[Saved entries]
-----
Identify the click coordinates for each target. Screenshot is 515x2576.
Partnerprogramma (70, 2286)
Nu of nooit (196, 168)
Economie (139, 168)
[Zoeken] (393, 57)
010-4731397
-----
Word for word, copy out all the data given above.

Exercise solution:
Identify the click coordinates for each target. Screenshot is 515x2576.
Partnerprogramma (70, 2286)
Nu of nooit (196, 168)
Economie (139, 168)
[Zoeken] (393, 57)
010-4731397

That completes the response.